I don’t know about economical but there are devices that sense current flow in a line without a tap, just from the EM fields. People with wood shops use these to automatically turn on the dust collection system when any power tool is turned on.

Between small production sizes and the relay there are probably cheaper DIY solutions. OP is just using a smart plug, so no real electronics involved.

The problem with those is that they only work if they are wrapped around a live wire, not live and neutral. So unless you have exposed L/N wires in your cable, it's not going to work at all.
These clamp on systems may not work too well on North American 240V circuits like a dryer since the emf will cancel, no? You have two 120V feeds exactly 180 degrees out of phase with eachother. Unless you unravel the wires a bit and just clamp a single conductor.

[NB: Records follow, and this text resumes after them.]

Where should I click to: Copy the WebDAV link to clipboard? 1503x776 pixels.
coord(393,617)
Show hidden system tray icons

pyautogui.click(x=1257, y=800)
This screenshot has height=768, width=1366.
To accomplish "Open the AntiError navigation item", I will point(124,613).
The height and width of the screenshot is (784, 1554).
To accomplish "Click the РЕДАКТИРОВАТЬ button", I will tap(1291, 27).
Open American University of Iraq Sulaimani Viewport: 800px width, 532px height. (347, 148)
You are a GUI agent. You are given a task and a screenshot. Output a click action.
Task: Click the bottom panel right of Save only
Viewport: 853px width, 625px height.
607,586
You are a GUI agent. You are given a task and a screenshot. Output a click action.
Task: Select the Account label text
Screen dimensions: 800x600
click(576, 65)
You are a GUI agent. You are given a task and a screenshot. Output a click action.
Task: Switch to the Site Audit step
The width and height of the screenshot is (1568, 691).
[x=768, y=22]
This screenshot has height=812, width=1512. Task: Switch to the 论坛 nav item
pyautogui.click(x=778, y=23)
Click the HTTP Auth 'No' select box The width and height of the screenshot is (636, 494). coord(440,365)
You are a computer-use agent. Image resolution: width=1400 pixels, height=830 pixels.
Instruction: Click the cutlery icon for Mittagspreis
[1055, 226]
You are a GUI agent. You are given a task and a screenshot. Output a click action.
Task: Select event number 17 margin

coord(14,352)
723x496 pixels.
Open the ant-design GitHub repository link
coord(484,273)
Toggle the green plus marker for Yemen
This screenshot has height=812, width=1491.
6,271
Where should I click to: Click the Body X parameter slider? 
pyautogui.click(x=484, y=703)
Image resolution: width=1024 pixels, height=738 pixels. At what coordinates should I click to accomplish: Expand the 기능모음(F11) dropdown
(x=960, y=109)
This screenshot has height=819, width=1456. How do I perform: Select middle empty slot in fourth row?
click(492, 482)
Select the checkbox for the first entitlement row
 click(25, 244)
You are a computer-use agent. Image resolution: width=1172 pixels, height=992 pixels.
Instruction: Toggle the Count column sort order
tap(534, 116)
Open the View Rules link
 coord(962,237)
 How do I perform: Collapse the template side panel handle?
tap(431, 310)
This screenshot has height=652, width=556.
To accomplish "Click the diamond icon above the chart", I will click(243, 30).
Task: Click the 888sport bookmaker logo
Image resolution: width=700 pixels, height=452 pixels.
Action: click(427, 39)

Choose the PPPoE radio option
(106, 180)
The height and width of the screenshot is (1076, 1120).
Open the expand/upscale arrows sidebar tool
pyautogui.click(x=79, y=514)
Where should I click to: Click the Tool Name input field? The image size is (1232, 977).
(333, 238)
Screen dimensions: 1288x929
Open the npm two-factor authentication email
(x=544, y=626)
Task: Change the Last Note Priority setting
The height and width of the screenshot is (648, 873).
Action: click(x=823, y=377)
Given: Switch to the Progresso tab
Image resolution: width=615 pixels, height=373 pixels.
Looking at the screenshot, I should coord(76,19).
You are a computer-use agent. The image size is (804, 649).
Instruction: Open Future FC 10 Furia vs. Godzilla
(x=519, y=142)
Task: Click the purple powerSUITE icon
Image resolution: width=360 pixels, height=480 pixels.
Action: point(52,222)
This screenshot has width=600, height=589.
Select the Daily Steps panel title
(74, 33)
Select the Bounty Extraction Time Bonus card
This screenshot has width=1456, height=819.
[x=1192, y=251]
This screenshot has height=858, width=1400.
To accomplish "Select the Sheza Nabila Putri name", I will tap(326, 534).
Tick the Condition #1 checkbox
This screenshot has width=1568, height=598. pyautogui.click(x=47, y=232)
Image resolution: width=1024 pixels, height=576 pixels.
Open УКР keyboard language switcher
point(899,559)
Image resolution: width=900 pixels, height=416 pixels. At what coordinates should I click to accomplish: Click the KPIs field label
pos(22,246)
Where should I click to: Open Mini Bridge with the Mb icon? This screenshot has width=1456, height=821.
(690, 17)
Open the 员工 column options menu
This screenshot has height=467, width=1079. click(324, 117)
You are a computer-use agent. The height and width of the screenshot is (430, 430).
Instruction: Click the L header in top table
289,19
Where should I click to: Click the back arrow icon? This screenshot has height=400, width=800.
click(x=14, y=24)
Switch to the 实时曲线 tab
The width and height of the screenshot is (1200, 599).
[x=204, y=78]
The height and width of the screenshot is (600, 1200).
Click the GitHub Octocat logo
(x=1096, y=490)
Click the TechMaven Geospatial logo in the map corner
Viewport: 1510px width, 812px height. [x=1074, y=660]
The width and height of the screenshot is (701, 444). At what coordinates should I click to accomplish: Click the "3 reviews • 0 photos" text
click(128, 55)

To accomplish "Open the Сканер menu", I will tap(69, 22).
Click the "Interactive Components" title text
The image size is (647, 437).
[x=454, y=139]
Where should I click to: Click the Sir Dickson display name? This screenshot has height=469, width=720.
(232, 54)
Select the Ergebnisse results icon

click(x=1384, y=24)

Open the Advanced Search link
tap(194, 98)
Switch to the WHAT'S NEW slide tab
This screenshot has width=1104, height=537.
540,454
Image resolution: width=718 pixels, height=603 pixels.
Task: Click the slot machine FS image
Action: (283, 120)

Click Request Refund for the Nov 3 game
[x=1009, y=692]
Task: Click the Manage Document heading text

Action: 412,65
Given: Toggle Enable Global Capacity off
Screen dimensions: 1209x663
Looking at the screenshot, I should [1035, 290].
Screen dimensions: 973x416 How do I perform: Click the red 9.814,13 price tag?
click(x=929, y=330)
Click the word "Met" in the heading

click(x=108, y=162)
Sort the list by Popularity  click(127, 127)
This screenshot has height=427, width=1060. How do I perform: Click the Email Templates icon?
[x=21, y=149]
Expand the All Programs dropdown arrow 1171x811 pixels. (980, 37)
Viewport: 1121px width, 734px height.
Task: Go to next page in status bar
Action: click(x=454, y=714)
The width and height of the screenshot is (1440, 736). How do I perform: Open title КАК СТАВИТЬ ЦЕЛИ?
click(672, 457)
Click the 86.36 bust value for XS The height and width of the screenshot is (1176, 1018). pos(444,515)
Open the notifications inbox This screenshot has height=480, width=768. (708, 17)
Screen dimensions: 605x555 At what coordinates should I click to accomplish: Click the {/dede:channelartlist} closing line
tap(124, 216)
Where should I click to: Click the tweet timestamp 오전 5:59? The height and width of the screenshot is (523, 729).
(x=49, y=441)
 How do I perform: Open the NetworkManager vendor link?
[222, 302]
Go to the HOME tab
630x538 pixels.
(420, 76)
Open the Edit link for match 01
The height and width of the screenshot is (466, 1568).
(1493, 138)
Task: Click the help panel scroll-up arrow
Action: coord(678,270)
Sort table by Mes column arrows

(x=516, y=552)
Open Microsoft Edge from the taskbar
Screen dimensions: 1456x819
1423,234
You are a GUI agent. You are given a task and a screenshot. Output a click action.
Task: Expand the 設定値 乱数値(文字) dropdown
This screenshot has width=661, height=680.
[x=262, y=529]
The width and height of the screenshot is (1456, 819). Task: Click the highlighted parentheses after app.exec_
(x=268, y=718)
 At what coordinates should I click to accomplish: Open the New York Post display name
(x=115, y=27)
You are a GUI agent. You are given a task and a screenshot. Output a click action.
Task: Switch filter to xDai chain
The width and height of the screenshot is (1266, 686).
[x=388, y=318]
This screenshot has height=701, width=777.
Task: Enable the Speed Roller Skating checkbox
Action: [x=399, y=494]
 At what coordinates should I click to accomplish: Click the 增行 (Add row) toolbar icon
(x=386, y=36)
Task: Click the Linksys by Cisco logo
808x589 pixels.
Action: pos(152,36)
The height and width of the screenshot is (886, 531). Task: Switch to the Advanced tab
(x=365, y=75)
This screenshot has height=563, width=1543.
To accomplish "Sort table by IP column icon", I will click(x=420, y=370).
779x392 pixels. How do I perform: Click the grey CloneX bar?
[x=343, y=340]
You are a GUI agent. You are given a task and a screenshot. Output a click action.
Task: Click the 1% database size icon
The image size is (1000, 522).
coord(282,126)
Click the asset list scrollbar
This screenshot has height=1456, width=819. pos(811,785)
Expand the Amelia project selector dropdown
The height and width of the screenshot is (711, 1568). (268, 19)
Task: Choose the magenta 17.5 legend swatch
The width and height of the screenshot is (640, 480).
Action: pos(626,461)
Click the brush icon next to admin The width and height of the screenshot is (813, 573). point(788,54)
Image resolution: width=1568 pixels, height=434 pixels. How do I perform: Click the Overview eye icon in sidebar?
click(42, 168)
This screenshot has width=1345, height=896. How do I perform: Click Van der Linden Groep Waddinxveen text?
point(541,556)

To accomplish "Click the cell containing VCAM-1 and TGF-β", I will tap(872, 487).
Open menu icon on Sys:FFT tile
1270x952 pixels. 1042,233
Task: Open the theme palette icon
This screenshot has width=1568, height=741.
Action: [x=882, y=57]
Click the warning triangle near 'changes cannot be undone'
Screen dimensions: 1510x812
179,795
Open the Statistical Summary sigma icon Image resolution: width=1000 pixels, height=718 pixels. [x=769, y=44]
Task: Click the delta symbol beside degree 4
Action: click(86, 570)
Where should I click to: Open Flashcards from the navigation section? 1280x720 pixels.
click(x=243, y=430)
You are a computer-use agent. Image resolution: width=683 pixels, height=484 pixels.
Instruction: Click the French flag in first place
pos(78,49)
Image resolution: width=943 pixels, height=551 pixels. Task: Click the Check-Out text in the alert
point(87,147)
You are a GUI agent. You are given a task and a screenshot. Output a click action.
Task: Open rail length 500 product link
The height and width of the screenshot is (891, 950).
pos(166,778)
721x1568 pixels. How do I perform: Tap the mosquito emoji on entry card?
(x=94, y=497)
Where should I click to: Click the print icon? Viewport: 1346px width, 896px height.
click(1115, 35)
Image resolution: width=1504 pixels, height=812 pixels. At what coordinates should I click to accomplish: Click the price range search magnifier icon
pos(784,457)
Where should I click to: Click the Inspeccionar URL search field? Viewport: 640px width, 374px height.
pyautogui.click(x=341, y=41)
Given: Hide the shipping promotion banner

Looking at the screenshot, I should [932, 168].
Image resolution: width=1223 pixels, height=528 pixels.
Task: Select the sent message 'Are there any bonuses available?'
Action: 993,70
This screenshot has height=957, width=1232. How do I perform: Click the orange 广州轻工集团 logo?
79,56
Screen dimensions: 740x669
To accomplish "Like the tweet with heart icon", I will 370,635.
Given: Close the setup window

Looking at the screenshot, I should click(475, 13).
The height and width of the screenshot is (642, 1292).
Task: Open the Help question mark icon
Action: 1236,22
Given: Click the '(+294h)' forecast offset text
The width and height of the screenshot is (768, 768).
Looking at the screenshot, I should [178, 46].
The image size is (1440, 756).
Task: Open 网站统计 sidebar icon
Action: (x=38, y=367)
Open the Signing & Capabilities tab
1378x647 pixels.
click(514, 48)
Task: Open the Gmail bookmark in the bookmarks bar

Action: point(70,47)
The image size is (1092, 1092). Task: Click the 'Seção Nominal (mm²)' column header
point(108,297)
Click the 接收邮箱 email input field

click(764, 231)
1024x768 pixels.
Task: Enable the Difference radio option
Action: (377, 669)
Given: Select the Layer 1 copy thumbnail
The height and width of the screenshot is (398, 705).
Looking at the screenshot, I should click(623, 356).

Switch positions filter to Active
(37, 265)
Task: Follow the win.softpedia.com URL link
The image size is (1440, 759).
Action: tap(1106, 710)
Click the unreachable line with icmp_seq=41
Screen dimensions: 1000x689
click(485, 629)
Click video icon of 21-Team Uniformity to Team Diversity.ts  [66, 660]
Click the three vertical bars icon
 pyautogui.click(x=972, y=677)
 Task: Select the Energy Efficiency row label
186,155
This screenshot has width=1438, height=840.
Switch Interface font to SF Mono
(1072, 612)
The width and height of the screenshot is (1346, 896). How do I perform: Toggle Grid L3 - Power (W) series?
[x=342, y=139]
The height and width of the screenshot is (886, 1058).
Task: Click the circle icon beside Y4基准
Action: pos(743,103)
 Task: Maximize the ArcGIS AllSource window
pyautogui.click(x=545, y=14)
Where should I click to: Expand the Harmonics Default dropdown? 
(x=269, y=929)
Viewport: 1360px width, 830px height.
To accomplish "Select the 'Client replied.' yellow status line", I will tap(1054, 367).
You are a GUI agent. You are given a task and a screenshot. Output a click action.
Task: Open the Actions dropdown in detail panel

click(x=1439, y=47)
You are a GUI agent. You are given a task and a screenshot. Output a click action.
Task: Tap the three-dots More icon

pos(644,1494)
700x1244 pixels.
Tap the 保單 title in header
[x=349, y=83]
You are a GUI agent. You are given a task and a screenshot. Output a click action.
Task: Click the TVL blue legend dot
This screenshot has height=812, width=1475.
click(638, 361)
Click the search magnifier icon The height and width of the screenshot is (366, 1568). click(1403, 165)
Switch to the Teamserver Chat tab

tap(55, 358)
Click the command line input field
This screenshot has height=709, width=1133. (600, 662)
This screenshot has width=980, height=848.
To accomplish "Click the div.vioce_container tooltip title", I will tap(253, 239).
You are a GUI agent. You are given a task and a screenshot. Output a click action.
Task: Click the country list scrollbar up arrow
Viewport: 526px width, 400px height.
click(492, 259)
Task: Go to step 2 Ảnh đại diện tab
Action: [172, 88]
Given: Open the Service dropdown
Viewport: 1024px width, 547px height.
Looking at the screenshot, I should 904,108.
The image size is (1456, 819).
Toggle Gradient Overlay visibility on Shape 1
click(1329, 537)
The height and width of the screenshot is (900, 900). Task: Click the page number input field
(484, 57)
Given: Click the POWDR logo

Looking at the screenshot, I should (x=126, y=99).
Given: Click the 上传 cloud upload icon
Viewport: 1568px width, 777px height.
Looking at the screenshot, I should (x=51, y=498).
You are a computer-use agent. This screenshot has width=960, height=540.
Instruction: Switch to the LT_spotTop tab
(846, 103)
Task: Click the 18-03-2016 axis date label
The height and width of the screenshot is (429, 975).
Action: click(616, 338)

Or maybe I have this all wrong.

You are correct, current clamps can't read accurately in this situation. All you'll get is any disparity between the phases, which, will be small.

That said, it's probably worth a try, because it's likely that internally the drier's control circuits are only tapping one leg, and you might be able to read that, and it might change reliably enough to trigger an alert.

Usually, you'd use a vibration sensor for this job however. You can also use a thermal sensor on the exhaust air, combined with a time delay (because they run cooldown/dewrinkle cycles), and you're good to go.

Huh, I thought 240V circuits used some sort of three-phase system.